**Exercise materials**
# # # # #

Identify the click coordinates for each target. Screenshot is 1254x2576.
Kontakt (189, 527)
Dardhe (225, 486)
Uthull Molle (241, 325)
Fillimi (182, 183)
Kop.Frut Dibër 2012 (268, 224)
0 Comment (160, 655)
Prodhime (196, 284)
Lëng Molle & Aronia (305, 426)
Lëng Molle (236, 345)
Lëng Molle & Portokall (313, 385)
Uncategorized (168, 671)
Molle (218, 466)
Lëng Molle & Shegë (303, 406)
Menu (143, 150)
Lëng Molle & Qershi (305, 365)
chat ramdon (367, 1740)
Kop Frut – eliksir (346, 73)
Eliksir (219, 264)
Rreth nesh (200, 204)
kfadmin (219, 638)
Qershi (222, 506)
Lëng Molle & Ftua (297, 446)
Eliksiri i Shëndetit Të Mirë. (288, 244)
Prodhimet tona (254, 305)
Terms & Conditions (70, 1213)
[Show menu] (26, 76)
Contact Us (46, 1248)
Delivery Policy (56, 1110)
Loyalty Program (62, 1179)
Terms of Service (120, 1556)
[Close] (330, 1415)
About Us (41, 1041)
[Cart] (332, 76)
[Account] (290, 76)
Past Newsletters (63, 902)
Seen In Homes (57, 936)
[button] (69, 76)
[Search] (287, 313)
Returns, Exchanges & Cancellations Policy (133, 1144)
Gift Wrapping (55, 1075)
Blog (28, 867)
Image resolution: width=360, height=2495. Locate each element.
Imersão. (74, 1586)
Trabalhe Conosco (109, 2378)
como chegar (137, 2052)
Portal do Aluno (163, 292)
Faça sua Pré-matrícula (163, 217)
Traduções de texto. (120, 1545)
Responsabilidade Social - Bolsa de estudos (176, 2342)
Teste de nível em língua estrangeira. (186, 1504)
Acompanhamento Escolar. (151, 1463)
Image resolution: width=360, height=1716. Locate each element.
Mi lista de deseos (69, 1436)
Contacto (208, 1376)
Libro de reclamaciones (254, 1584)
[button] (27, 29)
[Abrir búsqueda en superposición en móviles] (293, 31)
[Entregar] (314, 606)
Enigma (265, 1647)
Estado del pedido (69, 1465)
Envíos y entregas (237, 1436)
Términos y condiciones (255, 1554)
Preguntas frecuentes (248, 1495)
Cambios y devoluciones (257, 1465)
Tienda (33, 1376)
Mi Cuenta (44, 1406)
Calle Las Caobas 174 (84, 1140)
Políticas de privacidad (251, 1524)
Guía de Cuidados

# # # # #

**Work to be completed**
All the lines above must be output exactly, with none omitted.

**The answer**
Identify the click coordinates for each target. Screenshot is 1254x2576.
Kontakt (189, 527)
Dardhe (225, 486)
Uthull Molle (241, 325)
Fillimi (182, 183)
Kop.Frut Dibër 2012 (268, 224)
0 Comment (160, 655)
Prodhime (196, 284)
Lëng Molle & Aronia (305, 426)
Lëng Molle (236, 345)
Lëng Molle & Portokall (313, 385)
Uncategorized (168, 671)
Molle (218, 466)
Lëng Molle & Shegë (303, 406)
Menu (143, 150)
Lëng Molle & Qershi (305, 365)
chat ramdon (367, 1740)
Kop Frut – eliksir (346, 73)
Eliksir (219, 264)
Rreth nesh (200, 204)
kfadmin (219, 638)
Qershi (222, 506)
Lëng Molle & Ftua (297, 446)
Eliksiri i Shëndetit Të Mirë. (288, 244)
Prodhimet tona (254, 305)
Terms & Conditions (70, 1213)
[Show menu] (26, 76)
Contact Us (46, 1248)
Delivery Policy (56, 1110)
Loyalty Program (62, 1179)
Terms of Service (120, 1556)
[Close] (330, 1415)
About Us (41, 1041)
[Cart] (332, 76)
[Account] (290, 76)
Past Newsletters (63, 902)
Seen In Homes (57, 936)
[button] (69, 76)
[Search] (287, 313)
Returns, Exchanges & Cancellations Policy (133, 1144)
Gift Wrapping (55, 1075)
Blog (28, 867)
Image resolution: width=360, height=2495. Locate each element.
Imersão. (74, 1586)
Trabalhe Conosco (109, 2378)
como chegar (137, 2052)
Portal do Aluno (163, 292)
Faça sua Pré-matrícula (163, 217)
Traduções de texto. (120, 1545)
Responsabilidade Social - Bolsa de estudos (176, 2342)
Teste de nível em língua estrangeira. (186, 1504)
Acompanhamento Escolar. (151, 1463)
Image resolution: width=360, height=1716. Locate each element.
Mi lista de deseos (69, 1436)
Contacto (208, 1376)
Libro de reclamaciones (254, 1584)
[button] (27, 29)
[Abrir búsqueda en superposición en móviles] (293, 31)
[Entregar] (314, 606)
Enigma (265, 1647)
Estado del pedido (69, 1465)
Envíos y entregas (237, 1436)
Términos y condiciones (255, 1554)
Preguntas frecuentes (248, 1495)
Cambios y devoluciones (257, 1465)
Tienda (33, 1376)
Mi Cuenta (44, 1406)
Calle Las Caobas 174 (84, 1140)
Políticas de privacidad (251, 1524)
Guía de Cuidados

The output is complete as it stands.